Oracle Announces Zettascale Cloud Supercluster with 131,000 Blackwells

Oracle today announced what it said is the first zettascale cloud HPC cluster, powered by Nvidia’s forthcoming Blackwell GPUs, scheduled for shipment in the first half of 2025. Oracle Cloud Infrastructure will be available with up to 131,072 Blackwells delivering 2.4 zettaFLOPS of peak performance, according to Oracle.

The company said this offers more than three times as many GPUs as the Frontier supercomputer, currently the world’s most powerful system on the TOP500 list, and more than six times that of other hyperscalers. OCI Supercluster includes OCI Compute Bare Metal, low latency RoCEv2 with ConnectX-7 NICs and ConnectX-8 SuperNICs or Nvidia Quantum-2 InfiniBand-based networks, and a choice of HPC storage.

OCI Superclusters also can be ordered with OCI Compute powered by either Nvidia H100 or H200 Tensor Core GPUs.

OCI Superclusters with H100s can scale up to 16,384 GPUs with up to 65 ExaFLOPS of performance and 13Pb/s of aggregated network throughput.

OCI Superclusters with H200s will scale to 65,536 GPUs with up to 260 ExaFLOPS of performance and 52Pb/s of aggregated network throughput and will be available later this year.
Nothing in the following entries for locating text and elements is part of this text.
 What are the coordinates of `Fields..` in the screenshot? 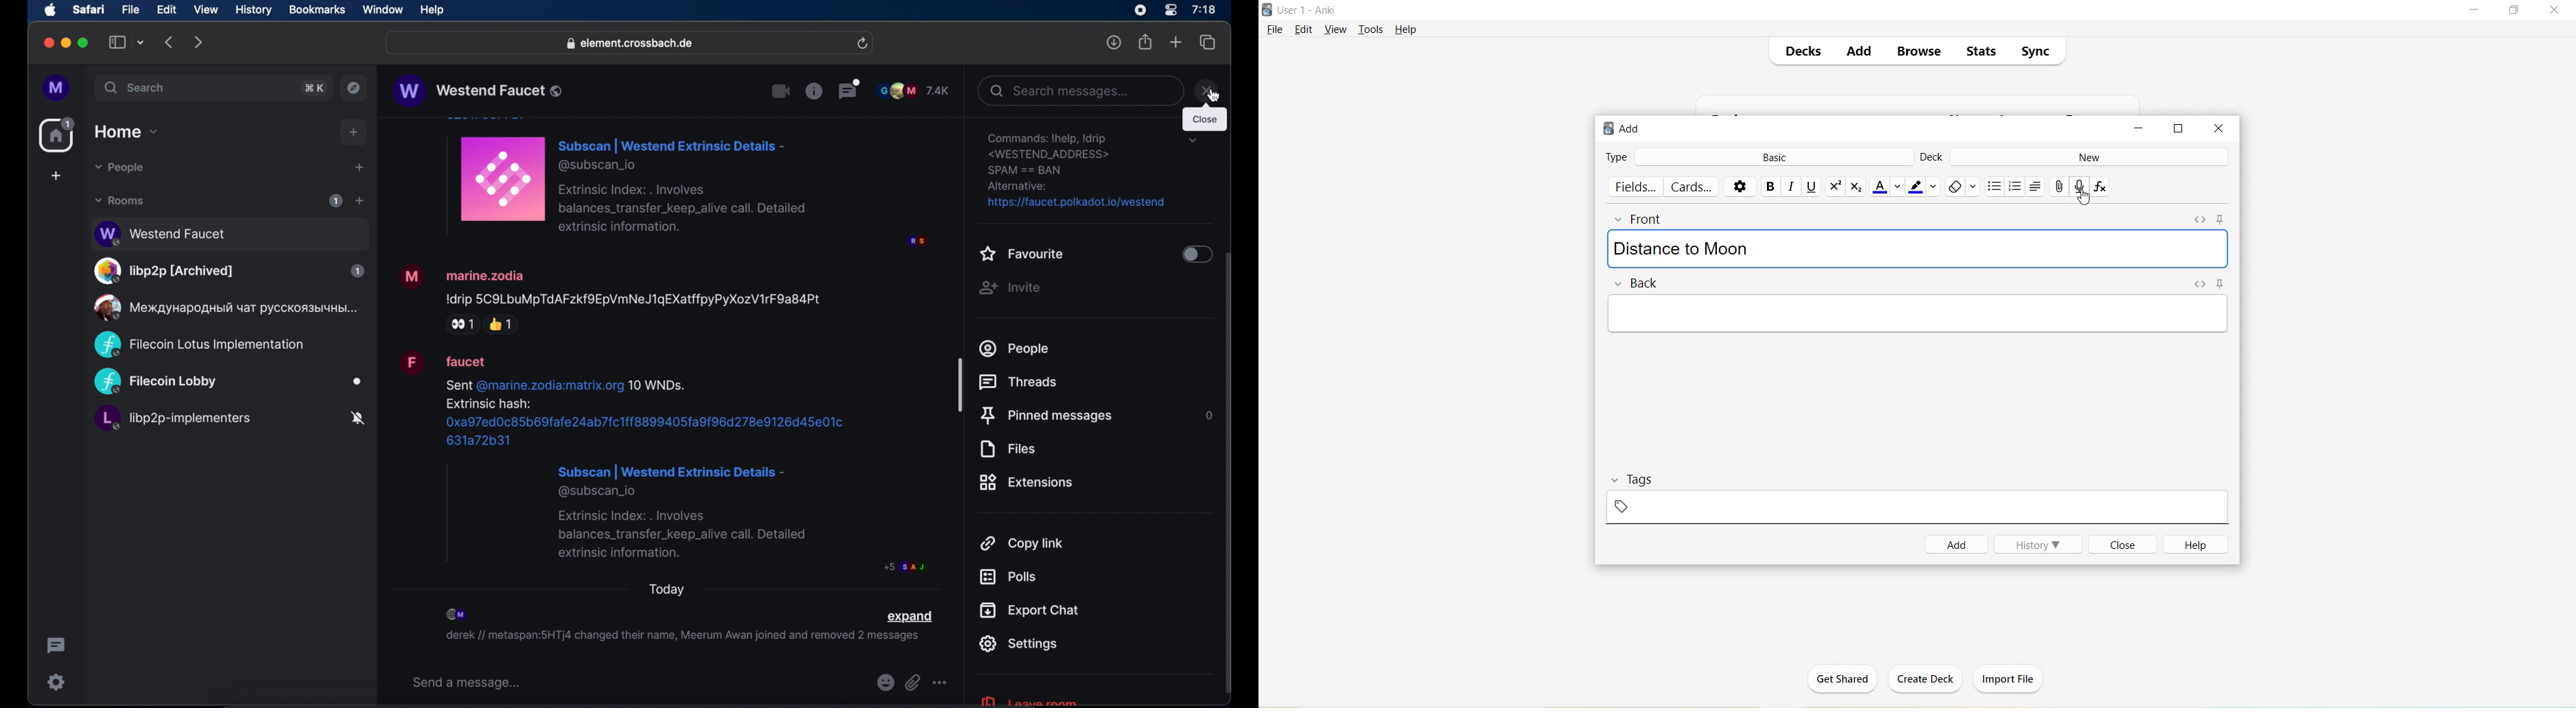 It's located at (1636, 187).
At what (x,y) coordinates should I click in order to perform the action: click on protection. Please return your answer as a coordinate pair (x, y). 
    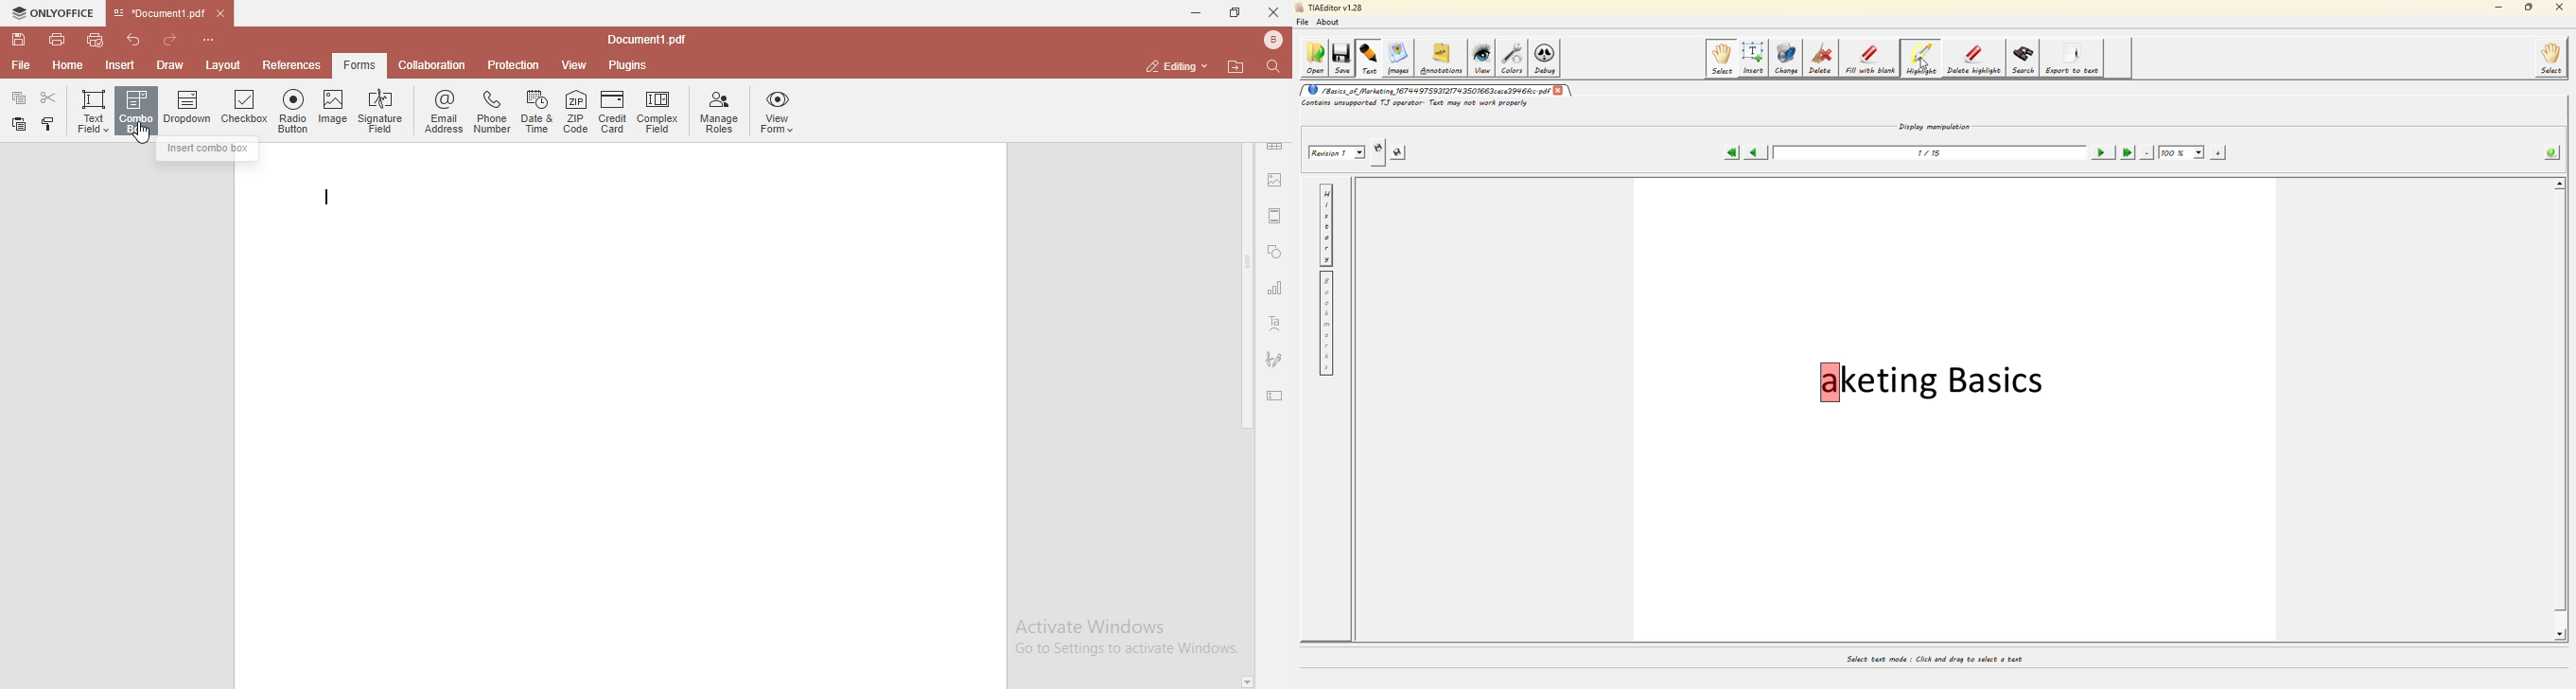
    Looking at the image, I should click on (514, 64).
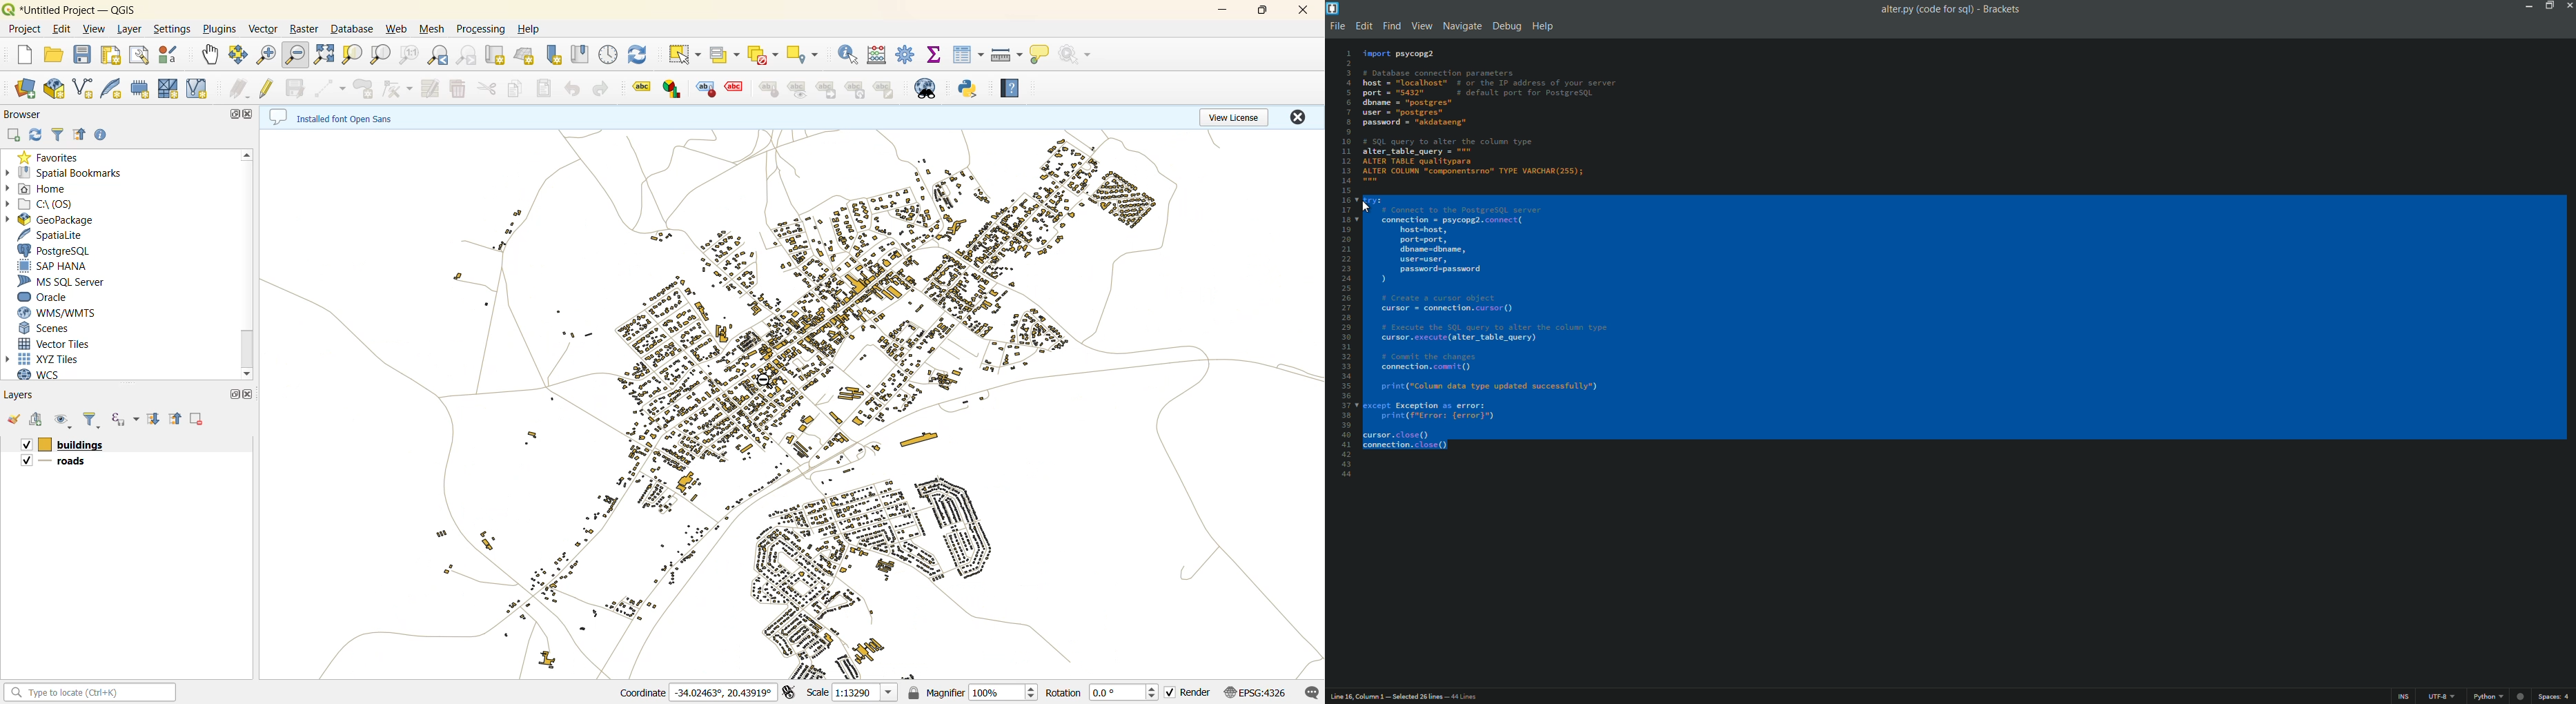  I want to click on label, so click(884, 90).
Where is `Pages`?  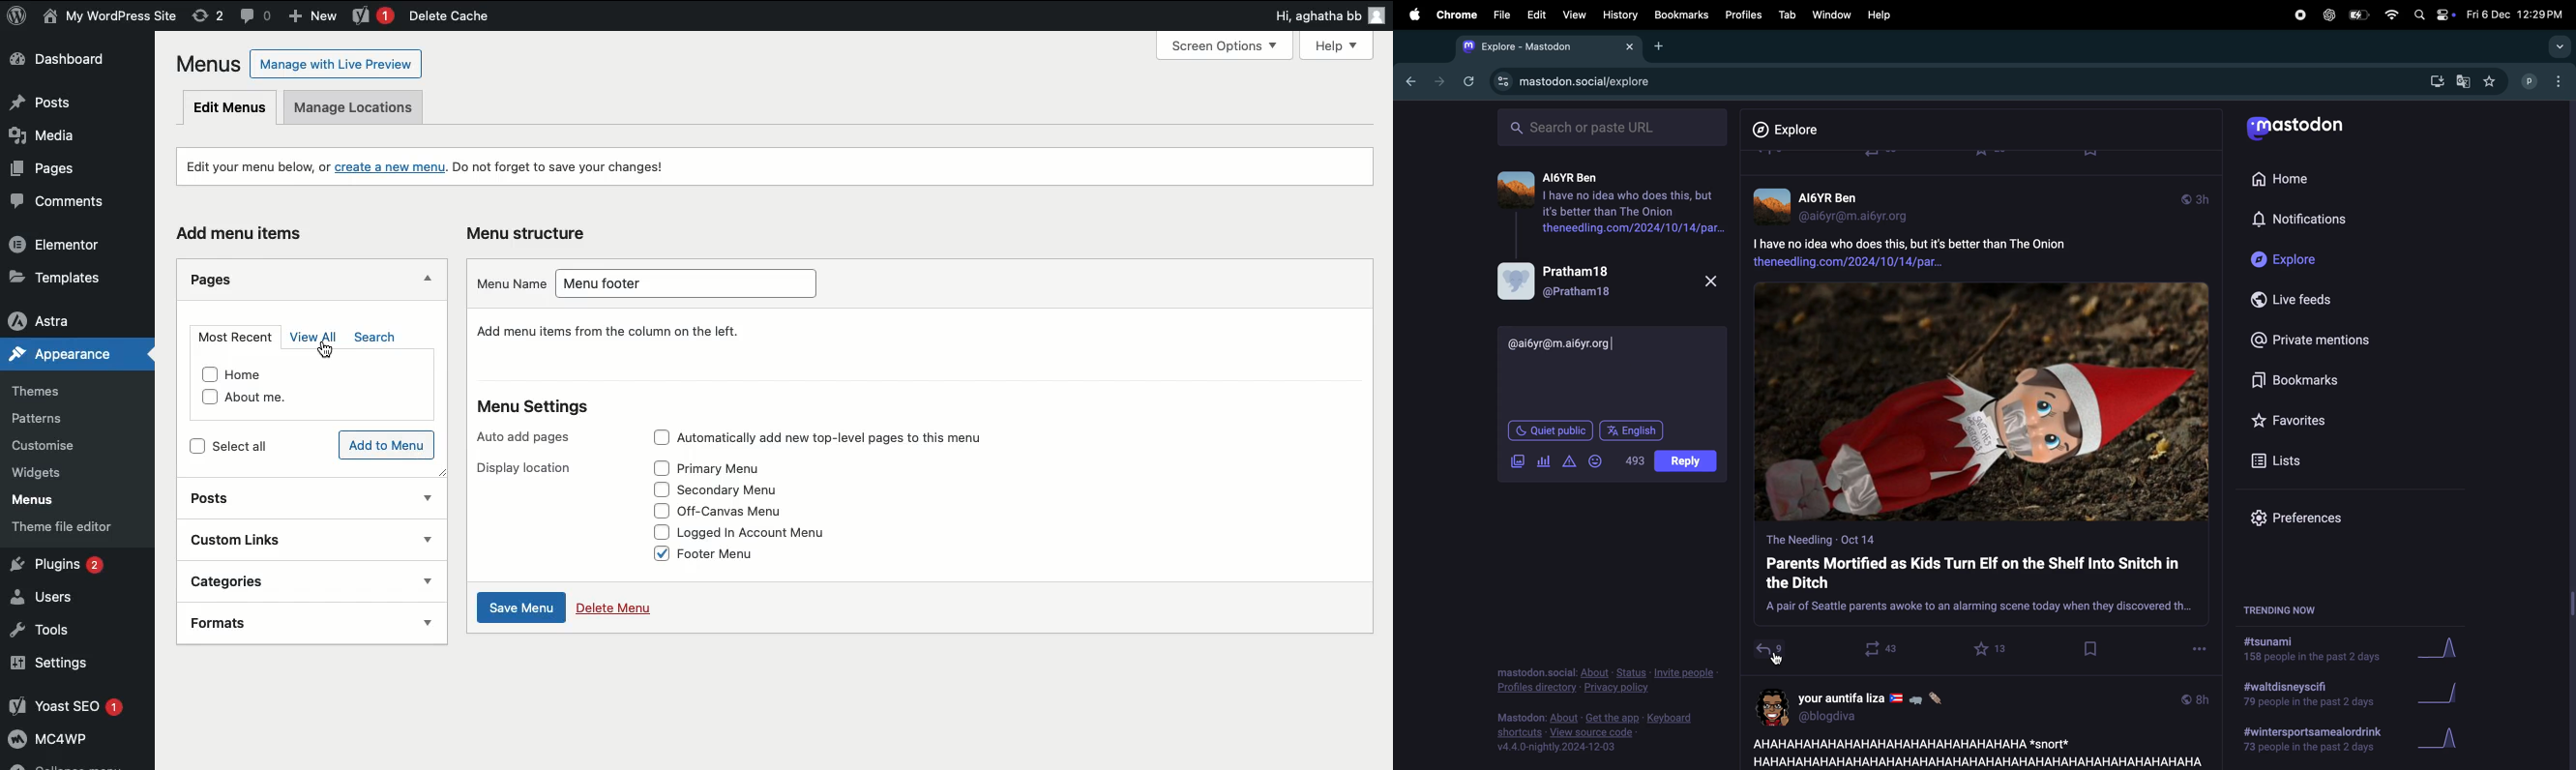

OCI Superclusters with Nvidia GB200 (Grace Arm-based CPU with Blackwell GPU) NVL72 liquid-cooled bare-metal instances will use NVLink and NVLink Switch to enable up to 72 Blackwell GPUs to communicate with each other at an aggregate bandwidth of 129.6 TB/s in a single NVLink domain. Blackwells with fifth-generation NVLink, NVLink Switch, and cluster networking will enable GPU-GPU communication in a single cluster.

“We have one of the broadest AI infrastructure offerings and are supporting customers that are running some of the most demanding AI workloads in the cloud,” said Mahesh Thiagarajan, executive vice president, Oracle Cloud Infrastructure. “With Oracle’s distributed cloud, customers have the flexibility to deploy cloud and AI services wherever they choose while preserving the highest levels of data and AI sovereignty.”

Oracle said customers such as WideLabs, an AI medical startup in Brazil, and Zoom use OCI’s AI infrastructure.

Nvidia Blackwell

Zoom uses OCI to provide inference for Zoom AI Companion, the company’s AI personal assistant, designed to help users draft emails and chat messages, summarize meetings and chat threads and generate ideas during brainstorming sessions with colleagues. OCI’s data and AI sovereignty capabilities are intended to help Zoom keep customer data locally in region and support AI sovereignty requirements in Saudi Arabia, where OCI’s solution is initially being rolled out.

“As businesses, researchers and nations race to innovate using AI, access to powerful computing clusters and AI software is critical,” said Ian Buck, vice president of Hyperscale and High Performance Computing, Nvidia. “Nvidia’s full-stack AI computing platform on Oracle’s broadly distributed cloud will deliver AI compute capabilities at unprecedented scale to advance AI efforts globally and help organizations everywhere accelerate research, development and deployment.”

WideLabs, an applied AI startup in Brazil, is training the Amazonia IA LLM on OCI. They developed bAIgrapher, an application that uses its LLM to generate biographical content based on data collected from patients with Alzheimer’s disease to help them preserve important memories.

WideLabs uses the Oracle Cloud São Paulo Region to run its AI workloads with the intent of securing sensitive data within Brazil. WideLabs uses OCI AI infrastructure with H100 GPUs to train its LLMs, as well as Oracle Kubernetes Engine to provision, manage, and operate GPU-powered containers across an OCI Supercluster consisting of OCI Compute connected with OCI’s RMDA-based cluster networking.

“OCI AI infrastructure offers us the most efficiency for training and running our LLMs,” said Nelson Leoni, CEO, WideLabs. “OCI’s scale and flexibility is invaluable as we continue to innovate in the healthcare space and other key sectors.”